### Document section
Once you begin to think about simple things like variable naming, you begin to wonder why in most programming environments, the name of a variable has any significance at all? Why can’t you go to the single place where the variable is defined, and change anything at all about it – including its name?
The exercise is pretty simple. Anyplace you see repetition of any kind, you have to ask yourself, when I make a change, do I have to find all the places and make the change? The answer is probably yes, and it’s not good.
- Redundancy to which abstraction can be applied
If you’re just looking at code, redundancies may not spring out at you – in fact, at the level of the code, there may not be redundancies. But that doesn’t mean your code is Occamal! Sometimes there are common ideas that are expressed with great diversity in the code – or so you realize once you grasp the relevant abstraction. In such cases, it is typical that the people who understood the original problem and the people who wrote the code thought they were dealing with many independent things, and the abstraction that unified them simply never occurred to them.
A good example of this is a collections system I worked on. This was a huge body of code that was used to automate the work of hundreds or thousands of people in call centers whose job was to call people who owed money to an institution, for example a credit card company, and get them to pay. The code had a wide variety of concepts implemented in that were specific to the collections industry. I came into the situation with a broad background in multiple workflow-type applications, and quickly recognized that collections was 95% call-center-oriented workflow, with a little customization and a few specific features for collections.

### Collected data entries
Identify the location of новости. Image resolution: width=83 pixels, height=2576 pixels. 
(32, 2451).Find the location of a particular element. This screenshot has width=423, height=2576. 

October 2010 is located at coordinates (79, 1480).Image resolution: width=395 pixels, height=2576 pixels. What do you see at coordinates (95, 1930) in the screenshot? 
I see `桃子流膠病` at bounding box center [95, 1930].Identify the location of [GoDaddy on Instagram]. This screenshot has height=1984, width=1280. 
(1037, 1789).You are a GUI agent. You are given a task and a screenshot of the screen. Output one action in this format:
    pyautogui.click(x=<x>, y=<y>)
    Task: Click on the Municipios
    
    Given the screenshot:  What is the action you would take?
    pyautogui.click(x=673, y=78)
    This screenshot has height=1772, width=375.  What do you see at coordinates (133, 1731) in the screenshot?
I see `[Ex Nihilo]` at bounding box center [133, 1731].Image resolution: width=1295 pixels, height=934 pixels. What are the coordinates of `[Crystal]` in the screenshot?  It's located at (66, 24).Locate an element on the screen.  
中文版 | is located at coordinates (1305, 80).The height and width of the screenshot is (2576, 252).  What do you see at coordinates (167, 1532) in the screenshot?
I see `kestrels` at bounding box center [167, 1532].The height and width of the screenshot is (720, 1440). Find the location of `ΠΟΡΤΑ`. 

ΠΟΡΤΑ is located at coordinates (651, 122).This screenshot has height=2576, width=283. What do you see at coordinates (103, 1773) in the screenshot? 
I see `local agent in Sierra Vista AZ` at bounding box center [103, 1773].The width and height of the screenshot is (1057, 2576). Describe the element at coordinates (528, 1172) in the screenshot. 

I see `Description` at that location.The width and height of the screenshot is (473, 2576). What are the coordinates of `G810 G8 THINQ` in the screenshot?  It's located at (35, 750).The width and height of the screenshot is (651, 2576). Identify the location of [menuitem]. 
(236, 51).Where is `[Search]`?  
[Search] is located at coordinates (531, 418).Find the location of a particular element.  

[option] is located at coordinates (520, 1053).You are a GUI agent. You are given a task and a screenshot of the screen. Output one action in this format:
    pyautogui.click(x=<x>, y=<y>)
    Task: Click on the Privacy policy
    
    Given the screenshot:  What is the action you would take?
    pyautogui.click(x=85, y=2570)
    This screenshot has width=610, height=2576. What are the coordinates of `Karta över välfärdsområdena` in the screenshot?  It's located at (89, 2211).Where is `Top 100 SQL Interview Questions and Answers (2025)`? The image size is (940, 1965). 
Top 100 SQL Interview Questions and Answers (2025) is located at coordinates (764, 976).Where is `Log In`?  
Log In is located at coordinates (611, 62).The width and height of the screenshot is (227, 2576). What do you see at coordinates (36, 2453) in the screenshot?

### Apply what you read
1. According to the passage on code redundancy, what share of collections did the writer see as call-center-oriented workflow?
2. Transcribe the passage on code redundancy word for word between "A good example" and "features for collections.", inclusive.

### Results for the exercise
1. 95%

2.
A good example of this is a collections system I worked on. This was a huge body of code that was used to automate the work of hundreds or thousands of people in call centers whose job was to call people who owed money to an institution, for example a credit card company, and get them to pay. The code had a wide variety of concepts implemented in that were specific to the collections industry. I came into the situation with a broad background in multiple workflow-type applications, and quickly recognized that collections was 95% call-center-oriented workflow, with a little customization and a few specific features for collections.